# [Source material]
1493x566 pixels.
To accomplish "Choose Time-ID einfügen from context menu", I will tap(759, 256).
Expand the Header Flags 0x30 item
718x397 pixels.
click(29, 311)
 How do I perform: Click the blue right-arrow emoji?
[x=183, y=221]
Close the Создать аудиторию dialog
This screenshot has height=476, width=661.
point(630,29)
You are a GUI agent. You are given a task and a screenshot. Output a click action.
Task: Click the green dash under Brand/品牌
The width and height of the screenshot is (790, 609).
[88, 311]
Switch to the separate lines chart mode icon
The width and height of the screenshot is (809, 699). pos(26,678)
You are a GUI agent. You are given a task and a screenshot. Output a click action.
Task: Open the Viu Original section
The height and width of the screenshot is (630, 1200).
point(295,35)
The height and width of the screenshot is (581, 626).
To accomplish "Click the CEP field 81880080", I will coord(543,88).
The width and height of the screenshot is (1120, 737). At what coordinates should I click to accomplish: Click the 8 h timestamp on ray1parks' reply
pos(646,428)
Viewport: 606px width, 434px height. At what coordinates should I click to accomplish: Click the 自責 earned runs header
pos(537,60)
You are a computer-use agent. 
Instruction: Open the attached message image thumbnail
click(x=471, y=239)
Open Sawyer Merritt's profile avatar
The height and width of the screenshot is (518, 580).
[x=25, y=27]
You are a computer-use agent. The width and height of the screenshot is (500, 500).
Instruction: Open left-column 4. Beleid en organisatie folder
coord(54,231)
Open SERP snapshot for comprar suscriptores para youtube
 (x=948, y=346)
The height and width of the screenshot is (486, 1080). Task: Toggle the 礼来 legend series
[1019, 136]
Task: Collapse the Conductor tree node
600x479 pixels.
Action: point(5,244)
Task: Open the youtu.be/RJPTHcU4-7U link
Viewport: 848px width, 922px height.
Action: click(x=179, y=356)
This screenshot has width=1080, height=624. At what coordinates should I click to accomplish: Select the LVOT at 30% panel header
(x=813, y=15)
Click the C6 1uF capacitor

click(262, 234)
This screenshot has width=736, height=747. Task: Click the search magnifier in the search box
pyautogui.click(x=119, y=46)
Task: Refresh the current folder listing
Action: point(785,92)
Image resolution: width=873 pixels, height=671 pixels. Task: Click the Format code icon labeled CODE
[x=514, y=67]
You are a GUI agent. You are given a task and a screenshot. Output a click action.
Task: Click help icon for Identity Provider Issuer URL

# [What you should do]
What is needed here is every record above, repeated exactly.

# [Your solution]
1493x566 pixels.
To accomplish "Choose Time-ID einfügen from context menu", I will tap(759, 256).
Expand the Header Flags 0x30 item
718x397 pixels.
click(29, 311)
 How do I perform: Click the blue right-arrow emoji?
[x=183, y=221]
Close the Создать аудиторию dialog
This screenshot has height=476, width=661.
point(630,29)
You are a GUI agent. You are given a task and a screenshot. Output a click action.
Task: Click the green dash under Brand/品牌
The width and height of the screenshot is (790, 609).
[88, 311]
Switch to the separate lines chart mode icon
The width and height of the screenshot is (809, 699). pos(26,678)
You are a GUI agent. You are given a task and a screenshot. Output a click action.
Task: Open the Viu Original section
The height and width of the screenshot is (630, 1200).
point(295,35)
The height and width of the screenshot is (581, 626).
To accomplish "Click the CEP field 81880080", I will coord(543,88).
The width and height of the screenshot is (1120, 737). At what coordinates should I click to accomplish: Click the 8 h timestamp on ray1parks' reply
pos(646,428)
Viewport: 606px width, 434px height. At what coordinates should I click to accomplish: Click the 自責 earned runs header
pos(537,60)
You are a computer-use agent. 
Instruction: Open the attached message image thumbnail
click(x=471, y=239)
Open Sawyer Merritt's profile avatar
The height and width of the screenshot is (518, 580).
[x=25, y=27]
You are a computer-use agent. The width and height of the screenshot is (500, 500).
Instruction: Open left-column 4. Beleid en organisatie folder
coord(54,231)
Open SERP snapshot for comprar suscriptores para youtube
 (x=948, y=346)
The height and width of the screenshot is (486, 1080). Task: Toggle the 礼来 legend series
[1019, 136]
Task: Collapse the Conductor tree node
600x479 pixels.
Action: point(5,244)
Task: Open the youtu.be/RJPTHcU4-7U link
Viewport: 848px width, 922px height.
Action: click(x=179, y=356)
This screenshot has width=1080, height=624. At what coordinates should I click to accomplish: Select the LVOT at 30% panel header
(x=813, y=15)
Click the C6 1uF capacitor

click(262, 234)
This screenshot has width=736, height=747. Task: Click the search magnifier in the search box
pyautogui.click(x=119, y=46)
Task: Refresh the current folder listing
Action: point(785,92)
Image resolution: width=873 pixels, height=671 pixels. Task: Click the Format code icon labeled CODE
[x=514, y=67]
You are a GUI agent. You are given a task and a screenshot. Output a click action.
Task: Click help icon for Identity Provider Issuer URL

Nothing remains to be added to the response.